Part of my new tour guide position is writing out a script for the cemetery. I’ve read numerous books about the actual cemetery, about the Civil War, and about Richmond, VA itself. Today, I decided I would “tackle” some light reading… as in, a mere booklet of 70 pages of Rachel Weeping III: Mourning in Nineteenth Century America, (2012), Revised 3rd Edition, by Karen Rae Mehaffey. I actually couldn’t even find a picture or notation of the actual book so the picture included in this post is one that I snapped of the front cover, along with the picture of some of the copyright information if you’re interested in purchasing the text. This is quite an interesting little book and I was all like yeah, yeah, yeah black crape and mourning jewelry I know, I know until I started reading the section "Slave Burials and African American Rituals" which is completely fascinating! African-Americans believed white was the color of mourning. Graves would be decorated with white shells based on Central Congo believes in bakulu, or the realm of the dead. Other items left on graves were pipes that were driven into the burial mounds known as "speaking tubes", statues of roosters to symbolize the sacrifices for the deceased, and MIRRORS weren't covered but placed in the cemetery to hold the spirit there. There were even Black affiliate chapters of the Masons so individuals could obtain insurance for burial services (p. 39). The booklet even includes a “Glossary of Victorian Mourning Terms”.
After finishing the book, I started working on my tour notes and then was completely distracted when I saw that the MET announced their fall exhibit: Death Becomes Her: A Century of Mourning Attire October 21, 2014-February 1, 2015. Talk about serendipity! This also falls into the category of planets aligning since I’m on sabbatical this fall and can actually sneak away for a day trip to NYC. Well, I mean a day trip up and probably spending the night and then… well, you get my drift.

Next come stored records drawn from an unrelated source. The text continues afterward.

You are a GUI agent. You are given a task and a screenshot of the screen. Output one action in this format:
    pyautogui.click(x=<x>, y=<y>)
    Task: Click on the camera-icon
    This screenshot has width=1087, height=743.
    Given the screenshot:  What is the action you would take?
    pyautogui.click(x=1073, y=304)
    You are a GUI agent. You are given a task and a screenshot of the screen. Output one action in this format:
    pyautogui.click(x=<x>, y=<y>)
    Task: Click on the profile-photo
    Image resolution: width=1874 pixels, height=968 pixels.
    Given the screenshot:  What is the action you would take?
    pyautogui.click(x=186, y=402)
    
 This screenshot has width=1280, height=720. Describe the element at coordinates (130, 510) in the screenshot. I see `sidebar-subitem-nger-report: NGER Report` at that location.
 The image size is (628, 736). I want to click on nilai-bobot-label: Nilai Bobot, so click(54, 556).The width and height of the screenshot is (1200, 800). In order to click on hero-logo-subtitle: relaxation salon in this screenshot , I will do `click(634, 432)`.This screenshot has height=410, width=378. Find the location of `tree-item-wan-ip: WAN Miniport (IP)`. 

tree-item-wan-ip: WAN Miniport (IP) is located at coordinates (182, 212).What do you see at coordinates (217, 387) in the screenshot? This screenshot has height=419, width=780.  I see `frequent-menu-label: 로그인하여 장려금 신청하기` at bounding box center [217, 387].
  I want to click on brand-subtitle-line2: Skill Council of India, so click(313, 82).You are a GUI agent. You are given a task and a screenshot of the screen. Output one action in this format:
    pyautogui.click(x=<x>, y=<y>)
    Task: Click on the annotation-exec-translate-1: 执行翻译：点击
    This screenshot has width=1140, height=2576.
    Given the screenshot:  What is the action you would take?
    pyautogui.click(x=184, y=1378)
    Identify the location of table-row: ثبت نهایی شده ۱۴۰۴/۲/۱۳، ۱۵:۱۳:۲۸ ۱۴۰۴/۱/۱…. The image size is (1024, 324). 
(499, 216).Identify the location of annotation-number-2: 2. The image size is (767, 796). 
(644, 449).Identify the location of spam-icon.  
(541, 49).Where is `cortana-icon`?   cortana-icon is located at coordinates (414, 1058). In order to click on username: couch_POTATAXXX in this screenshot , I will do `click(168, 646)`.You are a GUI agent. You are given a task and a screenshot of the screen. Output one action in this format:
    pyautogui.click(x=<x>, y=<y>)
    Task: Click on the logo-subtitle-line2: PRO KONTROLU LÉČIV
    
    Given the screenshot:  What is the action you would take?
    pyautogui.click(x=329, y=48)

My little black heart couldn’t be happier! And here’s how I connect mourning attire with my “gardening” theme. I have been really tending to my own personal gardening. I have been nourishing and in many ways healing myself. After all, isn’t that what winter is all about? Now that I’m in my own personal spring, I can see all these wonderful aspects of my life come together—I took back New Orleans (a long story for another day but it involved having only been to the city with two ex’s… finally in May, I traveled alone and it was the best trip ever!); I finally was hired as a tour guide to one of my all-time favorite places; and, I’ve finally earned a sabbatical which includes time for me to both write and focus on my research, and also reflect about what I want to pursue next. Right now, everything is feeling perfectly timed. Bat Fit started yesterday and just as I walked for an hour yesterday and again today (and also no alcohol), I’m also focusing on the emotional wellness. I need this. I really need all of this right now and here it is. Thank you Universe!